The Queensland government has moved to ease concerns of the mining industry over fears they'll be forced to clean up mine sites which have already been rehabilitated.
Legislation to be considered by state parliament next week will force mining companies to pay into a pool of money which will be used to rehabilitate mine sites if the company can't.
The Queensland Resources Council has been meeting with the government this week concerned over amendments to the legislation they fear could make the laws retrospective, but the government insists they will only apply to existing projects.
"All miners (would) have to pay into what is essentially an insurance fund to ensure that mine rehabilitation actually happens in Queensland," Deputy Premier Jackie Trad said.
"We think this is the right balance between ensuring we have a strong mining industry in Queensland and that we have a sustainable rehabilitation program for sites after mining leaves."
Queensland Resources Council chief executive Ian Macfarlane said the meetings had been productive, but warned it was important to get the changes right, or put at risk the $55 billion resources sector.
"We must prioritise stable regulation that does nothing to deter future investment.

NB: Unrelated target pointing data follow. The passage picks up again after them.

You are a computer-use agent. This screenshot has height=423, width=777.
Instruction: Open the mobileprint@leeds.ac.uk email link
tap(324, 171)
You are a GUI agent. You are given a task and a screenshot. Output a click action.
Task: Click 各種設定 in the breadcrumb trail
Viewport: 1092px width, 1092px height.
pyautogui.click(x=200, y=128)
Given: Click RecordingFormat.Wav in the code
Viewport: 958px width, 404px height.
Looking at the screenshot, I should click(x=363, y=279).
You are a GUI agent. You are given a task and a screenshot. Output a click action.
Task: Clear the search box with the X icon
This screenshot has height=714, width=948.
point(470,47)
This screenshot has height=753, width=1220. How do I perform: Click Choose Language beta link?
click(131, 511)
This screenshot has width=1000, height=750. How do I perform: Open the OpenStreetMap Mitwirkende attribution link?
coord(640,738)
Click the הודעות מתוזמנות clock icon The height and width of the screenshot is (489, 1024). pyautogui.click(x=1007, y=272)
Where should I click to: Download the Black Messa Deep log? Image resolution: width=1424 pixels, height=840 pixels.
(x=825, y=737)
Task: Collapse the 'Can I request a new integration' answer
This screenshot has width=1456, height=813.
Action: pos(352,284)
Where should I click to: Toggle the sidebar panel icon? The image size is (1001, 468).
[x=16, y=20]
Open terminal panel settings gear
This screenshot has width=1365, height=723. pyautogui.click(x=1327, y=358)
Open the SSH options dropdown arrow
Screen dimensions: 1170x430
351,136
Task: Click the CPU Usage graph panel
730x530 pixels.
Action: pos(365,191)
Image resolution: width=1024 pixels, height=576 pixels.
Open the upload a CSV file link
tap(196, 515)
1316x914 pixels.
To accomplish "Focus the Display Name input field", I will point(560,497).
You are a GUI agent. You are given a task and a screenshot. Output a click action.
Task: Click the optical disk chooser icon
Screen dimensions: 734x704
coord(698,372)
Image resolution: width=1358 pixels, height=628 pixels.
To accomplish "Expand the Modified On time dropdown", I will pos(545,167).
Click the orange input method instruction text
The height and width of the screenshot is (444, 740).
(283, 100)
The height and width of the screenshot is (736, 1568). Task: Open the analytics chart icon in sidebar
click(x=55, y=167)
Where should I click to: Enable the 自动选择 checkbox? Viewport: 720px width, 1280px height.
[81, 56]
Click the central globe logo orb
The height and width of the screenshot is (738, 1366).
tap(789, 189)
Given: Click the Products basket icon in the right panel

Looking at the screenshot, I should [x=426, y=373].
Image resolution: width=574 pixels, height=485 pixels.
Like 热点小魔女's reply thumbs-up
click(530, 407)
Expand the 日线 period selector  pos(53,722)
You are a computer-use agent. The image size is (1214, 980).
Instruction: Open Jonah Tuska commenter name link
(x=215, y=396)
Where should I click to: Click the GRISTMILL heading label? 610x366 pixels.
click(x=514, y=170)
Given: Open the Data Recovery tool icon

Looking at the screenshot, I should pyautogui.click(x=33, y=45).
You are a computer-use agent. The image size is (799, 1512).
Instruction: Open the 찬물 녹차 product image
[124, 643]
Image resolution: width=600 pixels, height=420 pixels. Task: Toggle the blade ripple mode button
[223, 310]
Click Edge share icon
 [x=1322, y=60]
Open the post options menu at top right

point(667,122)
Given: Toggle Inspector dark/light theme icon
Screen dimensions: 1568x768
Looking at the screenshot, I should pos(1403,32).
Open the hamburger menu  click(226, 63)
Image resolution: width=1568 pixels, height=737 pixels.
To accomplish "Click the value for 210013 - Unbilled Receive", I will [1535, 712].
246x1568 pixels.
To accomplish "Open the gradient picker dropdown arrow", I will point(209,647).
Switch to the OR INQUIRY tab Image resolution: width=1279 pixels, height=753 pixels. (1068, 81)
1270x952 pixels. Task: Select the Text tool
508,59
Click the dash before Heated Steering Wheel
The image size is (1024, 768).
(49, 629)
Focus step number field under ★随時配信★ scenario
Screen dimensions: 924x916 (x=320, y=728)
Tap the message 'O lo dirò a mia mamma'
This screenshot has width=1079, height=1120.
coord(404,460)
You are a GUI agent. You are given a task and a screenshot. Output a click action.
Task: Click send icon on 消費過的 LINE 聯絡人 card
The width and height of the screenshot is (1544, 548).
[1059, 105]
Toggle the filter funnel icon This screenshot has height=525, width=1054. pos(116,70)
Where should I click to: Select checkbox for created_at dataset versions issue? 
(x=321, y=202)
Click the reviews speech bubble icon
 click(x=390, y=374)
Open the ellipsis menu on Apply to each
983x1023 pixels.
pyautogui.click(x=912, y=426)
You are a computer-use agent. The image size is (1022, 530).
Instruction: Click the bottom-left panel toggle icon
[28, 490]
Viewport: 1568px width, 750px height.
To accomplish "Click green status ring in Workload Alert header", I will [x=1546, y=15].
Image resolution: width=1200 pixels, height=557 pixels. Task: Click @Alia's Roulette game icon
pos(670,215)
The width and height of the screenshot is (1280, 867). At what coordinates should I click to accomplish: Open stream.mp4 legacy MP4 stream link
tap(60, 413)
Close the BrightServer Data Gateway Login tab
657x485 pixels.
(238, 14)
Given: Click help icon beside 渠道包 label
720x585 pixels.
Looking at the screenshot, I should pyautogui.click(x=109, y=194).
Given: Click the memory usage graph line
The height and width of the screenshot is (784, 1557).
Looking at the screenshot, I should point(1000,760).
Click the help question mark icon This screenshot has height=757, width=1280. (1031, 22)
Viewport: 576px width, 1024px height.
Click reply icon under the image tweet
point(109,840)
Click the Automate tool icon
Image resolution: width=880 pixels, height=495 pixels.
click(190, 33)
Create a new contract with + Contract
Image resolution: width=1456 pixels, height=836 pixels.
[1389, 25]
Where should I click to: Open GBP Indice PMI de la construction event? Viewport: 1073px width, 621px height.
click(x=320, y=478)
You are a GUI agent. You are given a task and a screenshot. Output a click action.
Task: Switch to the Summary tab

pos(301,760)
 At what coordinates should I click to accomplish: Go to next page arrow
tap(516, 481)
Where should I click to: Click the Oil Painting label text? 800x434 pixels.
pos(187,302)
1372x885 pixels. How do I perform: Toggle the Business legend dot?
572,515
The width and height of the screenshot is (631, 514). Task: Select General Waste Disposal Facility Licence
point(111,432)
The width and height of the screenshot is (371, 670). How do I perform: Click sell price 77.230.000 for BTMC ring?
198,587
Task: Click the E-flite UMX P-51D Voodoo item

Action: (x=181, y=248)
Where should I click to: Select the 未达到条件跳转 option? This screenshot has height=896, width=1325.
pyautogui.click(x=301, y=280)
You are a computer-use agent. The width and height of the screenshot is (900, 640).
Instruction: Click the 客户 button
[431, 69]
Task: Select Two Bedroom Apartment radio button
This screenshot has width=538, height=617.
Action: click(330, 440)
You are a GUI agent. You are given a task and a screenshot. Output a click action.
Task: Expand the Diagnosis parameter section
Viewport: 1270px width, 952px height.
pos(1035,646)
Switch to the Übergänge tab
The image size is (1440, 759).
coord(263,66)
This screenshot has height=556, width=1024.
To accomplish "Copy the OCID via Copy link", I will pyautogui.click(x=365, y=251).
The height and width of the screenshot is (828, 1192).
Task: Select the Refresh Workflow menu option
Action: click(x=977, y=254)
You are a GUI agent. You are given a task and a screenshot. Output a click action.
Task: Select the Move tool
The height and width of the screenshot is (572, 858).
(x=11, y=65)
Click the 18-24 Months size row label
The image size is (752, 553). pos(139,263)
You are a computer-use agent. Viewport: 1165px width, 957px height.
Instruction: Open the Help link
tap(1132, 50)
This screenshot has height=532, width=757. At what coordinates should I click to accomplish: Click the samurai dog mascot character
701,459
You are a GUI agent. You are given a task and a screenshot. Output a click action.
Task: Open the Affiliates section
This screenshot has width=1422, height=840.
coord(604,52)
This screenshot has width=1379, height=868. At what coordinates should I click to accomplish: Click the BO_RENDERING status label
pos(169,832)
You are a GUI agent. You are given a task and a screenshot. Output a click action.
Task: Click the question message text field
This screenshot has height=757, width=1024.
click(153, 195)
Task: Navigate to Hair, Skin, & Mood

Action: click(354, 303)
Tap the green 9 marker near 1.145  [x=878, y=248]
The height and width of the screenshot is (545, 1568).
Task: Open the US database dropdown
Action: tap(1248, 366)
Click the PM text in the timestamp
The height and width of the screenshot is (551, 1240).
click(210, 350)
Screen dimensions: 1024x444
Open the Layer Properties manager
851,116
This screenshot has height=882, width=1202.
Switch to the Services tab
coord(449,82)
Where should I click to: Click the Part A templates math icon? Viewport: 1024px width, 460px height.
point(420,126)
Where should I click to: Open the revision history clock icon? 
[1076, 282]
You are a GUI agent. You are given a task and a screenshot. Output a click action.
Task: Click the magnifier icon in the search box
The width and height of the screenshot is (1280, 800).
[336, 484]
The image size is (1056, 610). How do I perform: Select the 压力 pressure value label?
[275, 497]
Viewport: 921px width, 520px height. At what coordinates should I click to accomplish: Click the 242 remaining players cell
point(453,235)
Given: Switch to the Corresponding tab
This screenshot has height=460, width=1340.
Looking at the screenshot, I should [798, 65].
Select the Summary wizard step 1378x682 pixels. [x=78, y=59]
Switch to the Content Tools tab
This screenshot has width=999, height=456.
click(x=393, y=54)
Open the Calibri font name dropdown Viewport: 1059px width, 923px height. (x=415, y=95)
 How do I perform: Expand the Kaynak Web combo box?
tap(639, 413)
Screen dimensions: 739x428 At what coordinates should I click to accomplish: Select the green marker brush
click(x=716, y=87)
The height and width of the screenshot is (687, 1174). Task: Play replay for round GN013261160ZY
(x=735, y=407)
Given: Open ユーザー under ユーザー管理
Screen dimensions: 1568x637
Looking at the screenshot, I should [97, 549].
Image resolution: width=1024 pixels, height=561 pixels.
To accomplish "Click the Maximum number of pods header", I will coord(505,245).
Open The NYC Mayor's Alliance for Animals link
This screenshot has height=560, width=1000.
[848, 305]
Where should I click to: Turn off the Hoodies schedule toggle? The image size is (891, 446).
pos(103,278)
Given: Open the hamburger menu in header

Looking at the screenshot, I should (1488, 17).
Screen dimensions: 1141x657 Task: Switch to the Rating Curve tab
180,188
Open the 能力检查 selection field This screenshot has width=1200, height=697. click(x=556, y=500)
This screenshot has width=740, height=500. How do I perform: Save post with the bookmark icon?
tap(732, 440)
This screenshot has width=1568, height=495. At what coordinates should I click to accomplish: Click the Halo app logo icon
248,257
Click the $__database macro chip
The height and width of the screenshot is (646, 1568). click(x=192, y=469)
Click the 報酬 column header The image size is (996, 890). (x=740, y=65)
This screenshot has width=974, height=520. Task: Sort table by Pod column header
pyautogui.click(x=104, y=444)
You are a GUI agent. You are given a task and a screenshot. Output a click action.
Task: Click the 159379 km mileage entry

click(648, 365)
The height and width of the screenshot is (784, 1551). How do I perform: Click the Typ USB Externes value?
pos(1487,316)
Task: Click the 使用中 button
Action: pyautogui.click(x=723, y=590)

There's too much at stake if the government gets this wrong," Mr Macfarlane said.
"The resources sector employs about 300,000 Queenslanders, either directly or in supporting industries."
Ms Trad reintroduced the legislation to parliament in February this year, after it lapsed when the 2017 election was called.
Amendments to the bill are due to be considered by state cabinet on Monday, ahead of the final sitting week of state parliament for 2018.
Queensland taxpayers may end up paying $40 million in cleanup costs from the collapse of Clive Palmer's Queensland Nickel refinery in Townsville, and it's hoped the cost of similar cleanups in the future will be covered by the proposed rehabilitation fund.